Ester se encontró con Joe yendo río arriba, a alguna distancia de la casa. Por la tarde tenía algunas horas libres, que pasaba fuera, por lo general, con los muchachos. Siempre que Ester estaba de paseo salía a su encuentro. A ella se le ocurrió que, en los últimos días, su vigilancia había aumentado.

—No me gustaría que me obligasen a decir qué me gustaba más, si usted o las flores —observó.

—¡Viejo adulador! —exclamó alegre Ester—. Apuesto a que en sus tiempos ha sido usted un demonio con las mujeres.

—No, he sido un muchacho muy pacífico.

—¡Cómo me voy a creer yo eso! ¿Cuántas novias ha tenido usted, Joe?

—Una nada más. Me casé con ella cuando tenía dieciocho años, y yo, poco más. No tuvimos hijos, pero fuimos felices hasta que se murió. Nunca me he consolado de ella. Pero ya estoy mejor.

—¡Oh! Joe, siento haber sido tan ligera —dijo con sentimiento Ester.

—Ha debido usted subir muy alto. Esas flores no crecen por aquí abajo.

—Ha sido un paseo delicioso. He subido más arriba que nunca, y he descubierto un bosquecillo encantador, desde donde lo puedo ver sin que me vean.

—Sin que la vean…, excepto un par de ojos del halcón que yo sé.

—Los de usted ya son un par. ¿Y los de quién más? —demandó ella, sabiéndolo muy bien.

—Adivínelo.

—¿Los de papá?

—No.

—Soy muy mala adivinadora.

—Los otros ojos del halcón son los del hombre más loco y enamorado que he visto en mi vida.

—¿De veras? ¡Pobre hombre! —exclamó con solicitud Ester.

—Sentémonos en esta piedra —dijo Joe, serio, cuando Ester esperaba sus bromas.

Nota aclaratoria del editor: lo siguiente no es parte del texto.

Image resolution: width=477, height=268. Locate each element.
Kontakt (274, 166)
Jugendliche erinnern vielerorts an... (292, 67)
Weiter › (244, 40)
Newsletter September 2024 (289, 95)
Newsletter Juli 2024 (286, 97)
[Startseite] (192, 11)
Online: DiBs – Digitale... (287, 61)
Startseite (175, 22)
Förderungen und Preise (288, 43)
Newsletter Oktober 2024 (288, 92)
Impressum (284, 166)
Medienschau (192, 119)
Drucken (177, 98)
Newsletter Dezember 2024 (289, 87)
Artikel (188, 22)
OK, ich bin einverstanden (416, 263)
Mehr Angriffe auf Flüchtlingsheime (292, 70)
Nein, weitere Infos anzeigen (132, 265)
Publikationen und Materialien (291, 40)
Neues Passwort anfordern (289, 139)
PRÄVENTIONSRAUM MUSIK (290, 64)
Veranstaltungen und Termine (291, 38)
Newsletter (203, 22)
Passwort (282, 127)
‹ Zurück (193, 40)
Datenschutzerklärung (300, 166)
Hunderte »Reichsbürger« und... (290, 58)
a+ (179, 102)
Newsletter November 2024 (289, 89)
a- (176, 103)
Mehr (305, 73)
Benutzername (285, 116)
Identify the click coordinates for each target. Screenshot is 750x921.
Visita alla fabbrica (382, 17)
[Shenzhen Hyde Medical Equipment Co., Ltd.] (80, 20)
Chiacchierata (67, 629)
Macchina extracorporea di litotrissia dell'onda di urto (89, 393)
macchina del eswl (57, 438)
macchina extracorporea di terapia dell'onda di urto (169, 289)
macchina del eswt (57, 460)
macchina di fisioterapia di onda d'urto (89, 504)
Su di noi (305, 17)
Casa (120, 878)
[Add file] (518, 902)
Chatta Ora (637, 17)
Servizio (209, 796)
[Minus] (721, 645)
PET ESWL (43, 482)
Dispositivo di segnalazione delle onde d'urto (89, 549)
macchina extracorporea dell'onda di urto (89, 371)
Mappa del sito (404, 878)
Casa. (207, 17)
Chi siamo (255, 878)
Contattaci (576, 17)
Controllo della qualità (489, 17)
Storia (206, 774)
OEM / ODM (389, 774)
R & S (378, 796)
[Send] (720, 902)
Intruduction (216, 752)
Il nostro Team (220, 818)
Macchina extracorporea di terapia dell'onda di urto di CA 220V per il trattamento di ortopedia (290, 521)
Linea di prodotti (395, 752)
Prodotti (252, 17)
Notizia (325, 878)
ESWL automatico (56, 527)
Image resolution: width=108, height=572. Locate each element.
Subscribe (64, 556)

—Pero es tarde, Joe. Estoy llena de manchas de flores y tengo que mudarme de ropa para cenar —protestó ella, un poco asustada por la gravedad de Joe.

—No es preciso que se mude usted esta noche. Sólo estarán los niños y su padre en la mesa.

—Fred dijo que estaría en casa esta noche —repuso ella, presintiendo algo desacostumbrado.

—No ha venido Fred; como usted sabe, se fue el sábado para pasar un día en casa de Wood. Vuelve a hacerle el amor a Biny. Bien, hoy ha venido el joven Jim y ha dicho que Fred sólo estuvo un momento en casa de Wood. Pero le han visto hoy en la carretera con Hensler.

—¡No me lo diga usted, Joe! —imploró Ester.

—Lo siento, pero es mejor que se entere por mí de las malas noticias.

—¡Malas noticias! ¿Más? —tartamudeó Ester. La transición de sus sueños a la realidad presente, la hería en proporción con su sorpresa y fatalidad. ¡Demasiado bueno para ser duradero!

—Más y peores. Tenga usted ánimo. Su padre las ha tomado con mucho valor. Hace un mes se hubiera hundido al oírlas.

—¡Cuente!

—Hoy nos han robado ganado. Detrás del rancho, en el Cerro Alto. Stevens ha vuelto herido.

—¡Herido! —gritó asustada Ester—. ¿Y Ames?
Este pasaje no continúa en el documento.